List Of Nuclear Accidents
Wikipedia Reference Information
This article covers notable accidents involving nuclear devices and radioactive materials. In some cases, a release of radioactive contamination occurs, but in many cases the accident involves a sealed source or the release of radioactivity is small while the direct irradation is large. Due to government and business secrecy, it is not always possible to determine with certainty the frequency or the extent of some events in the early days of the radiation industries. Modern misadventures, accidents, and incidents, which result in injury, death, or serious environmental contamination, tend to be well documented by the IAEA
Because of the different nature of the events it is best to divide the list into nuclear and radiation accidents. An example of nuclear accident might be one in which a reactor core is damaged such as in the Three Mile Island accident, while an example of a radioactive contamination accident might be some event such as a radiography accident where a worker drops the source into a river. These radiation accidents such as those involving the radiography sources often have as much or even greater ability to cause serious harm to both workers and the public than the well known nuclear accidents.
Radiation accidents are more common than nuclear accidents, and are often limited in scale. For instance at Soreq, a worker suffered a dose which was similar to one of the highest doses suffered by a worker on site at Chernobyl on day one. However, because the gamma source was never able to leave the 2-metre thick concrete enclosure, it was not able to harm many others.
The web page at the IAEA, which deals with recent accidents is . The safety significance of nuclear accidents can be assessed and conveyed using the IAEA International Nuclear Event Scale.

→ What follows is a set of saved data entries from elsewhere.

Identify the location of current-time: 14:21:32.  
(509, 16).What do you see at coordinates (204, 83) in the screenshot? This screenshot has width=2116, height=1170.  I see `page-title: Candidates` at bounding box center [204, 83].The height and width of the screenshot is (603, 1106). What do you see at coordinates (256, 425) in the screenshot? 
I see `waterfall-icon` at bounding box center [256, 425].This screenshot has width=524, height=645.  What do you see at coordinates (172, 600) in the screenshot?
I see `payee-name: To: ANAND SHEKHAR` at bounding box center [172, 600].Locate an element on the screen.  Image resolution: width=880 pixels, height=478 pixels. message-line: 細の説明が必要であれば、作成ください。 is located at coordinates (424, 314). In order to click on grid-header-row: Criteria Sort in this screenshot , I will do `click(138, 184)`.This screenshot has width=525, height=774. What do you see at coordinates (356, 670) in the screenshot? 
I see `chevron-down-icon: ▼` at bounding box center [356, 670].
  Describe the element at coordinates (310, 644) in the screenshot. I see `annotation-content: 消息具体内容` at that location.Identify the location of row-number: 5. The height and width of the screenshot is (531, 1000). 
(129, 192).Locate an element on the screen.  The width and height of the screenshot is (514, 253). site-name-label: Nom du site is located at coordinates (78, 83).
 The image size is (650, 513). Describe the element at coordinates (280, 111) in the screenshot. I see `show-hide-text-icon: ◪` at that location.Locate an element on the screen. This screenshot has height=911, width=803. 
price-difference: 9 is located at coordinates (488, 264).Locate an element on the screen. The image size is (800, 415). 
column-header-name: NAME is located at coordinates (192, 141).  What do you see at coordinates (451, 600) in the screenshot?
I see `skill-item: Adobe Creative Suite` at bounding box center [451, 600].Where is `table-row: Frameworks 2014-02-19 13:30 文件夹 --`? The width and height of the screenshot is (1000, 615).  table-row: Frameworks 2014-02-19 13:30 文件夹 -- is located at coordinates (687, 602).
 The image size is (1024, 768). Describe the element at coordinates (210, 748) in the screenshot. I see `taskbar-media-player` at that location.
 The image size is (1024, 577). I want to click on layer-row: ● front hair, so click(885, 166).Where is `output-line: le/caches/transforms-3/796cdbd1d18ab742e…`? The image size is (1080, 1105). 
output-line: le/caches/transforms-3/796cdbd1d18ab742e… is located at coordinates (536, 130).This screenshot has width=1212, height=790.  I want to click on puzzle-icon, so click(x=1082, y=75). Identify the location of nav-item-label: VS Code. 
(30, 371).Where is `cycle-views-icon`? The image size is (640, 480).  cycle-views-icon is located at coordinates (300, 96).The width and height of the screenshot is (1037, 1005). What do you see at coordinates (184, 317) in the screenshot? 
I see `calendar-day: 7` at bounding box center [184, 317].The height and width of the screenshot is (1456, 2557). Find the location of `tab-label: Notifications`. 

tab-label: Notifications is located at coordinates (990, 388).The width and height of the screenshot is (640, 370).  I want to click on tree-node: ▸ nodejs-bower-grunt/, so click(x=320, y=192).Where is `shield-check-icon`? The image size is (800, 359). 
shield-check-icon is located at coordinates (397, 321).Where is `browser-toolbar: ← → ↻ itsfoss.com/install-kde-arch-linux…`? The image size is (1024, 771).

The US Nuclear Regulatory Commission (NRC) collects reports of incidents occurring at regulated facilities. The agency currently (2006) uses a 4 level taxonomy to classify reported incidents:
Notification of Unusual Event Alert
Site Area Emergency
Not all reportable events constitute accidents. Incidents which threaten the normal operation or security of a facility may be reportable but not result in any release of radioactivity.
The US Department of Energy uses a similar classification system for events occurring at fuel cycle plants and facilities owned by the US government which are therefore regulated by the DOE instead of the NRC.